Tradescantia pallida is a tender perennial that is winter hardy to USDA Zones 10-11. In St. Louis it is grown in the garden as an annual, in containers and as a year round houseplant. In the garden, it is easily grown in rich, moist, well-drained soils in full sun to part shade. Best purple leaf color occurs in full sun. Plants have good drought tolerance. Shelter plants from strong winds that may break the somewhat fragile stems. Remove flower stems immediately after bloom. Pinch back stems as needed to maintain plant shape and to stimulate new growth. This plant is easily propagated by cuttings (seed is not available). Cuttings may be overwintered for use the following year. Container plants may be cut back and brought indoors for overwintering. Nurseries often sell inexpensive starter plants in spring. Plants do not like temperatures below 50F, and if they are to be brought indoors in fall, it should be well in advance of frost.

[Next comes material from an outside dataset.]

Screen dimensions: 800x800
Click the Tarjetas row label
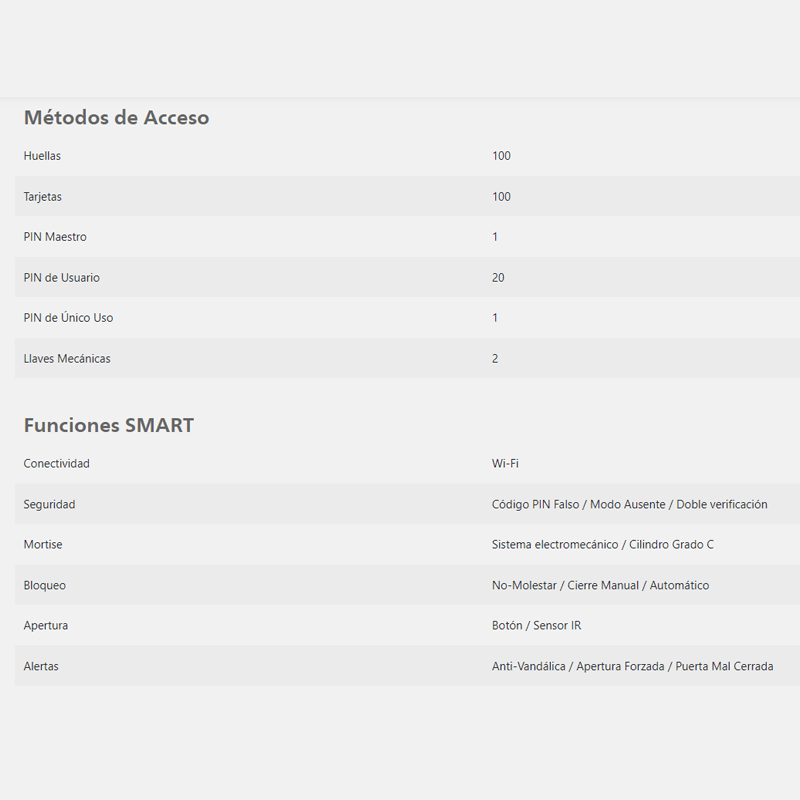pyautogui.click(x=42, y=196)
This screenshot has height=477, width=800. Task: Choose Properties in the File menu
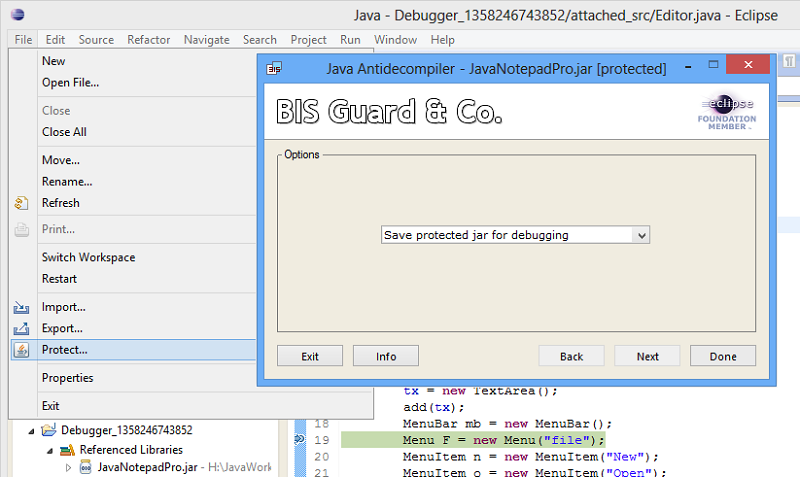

Noteworthy Characteristics

Tradescantia pallida (synonymous with Setcreasea purpurea) is native to Mexico. In tropical and semi-tropical areas, it is commonly grown outdoors as a popular, albeit weedy, ground cover. It is commonly called purple heart. ‘Purpurea’ (sometimes sold as ‘Purple Heart’) is a cultivar that features purple foliage which is superior to that of the species. It has served for a number of years as a vigorous and attractive houseplant, but is now being increasingly used in outdoor garden applications as a ground cover and/or container plant. It typically grows to 8” tall with a trailing habit, and features thick but fragile stems clad with pointed, narrow-oblong, v-shaped leaves (4-6” long) that are sheathed to the stems. Stems and leaves are violet purple. Stems will trail to 18” or more. Three-petaled, pink flowers (to 1.5” diameter) bloom in small clusters. Genus name honors John Tradescant (1570-1638) and his son John Tradescant (1608-1662), botanists and successive gardeners to Charles I of England.

Problems

No serious insect or disease problems. This is a tough and easy-to-grow plant. On outdoor garden plants, young shoots are susceptible to damage from snails and caterpillars.

Garden Uses

Groundcover or edging that provides color and contrast to other plants. Excellent in containers. Downward-trailing stems are ideal for hanging baskets. Rock gardens, borders fronts, wall plantings.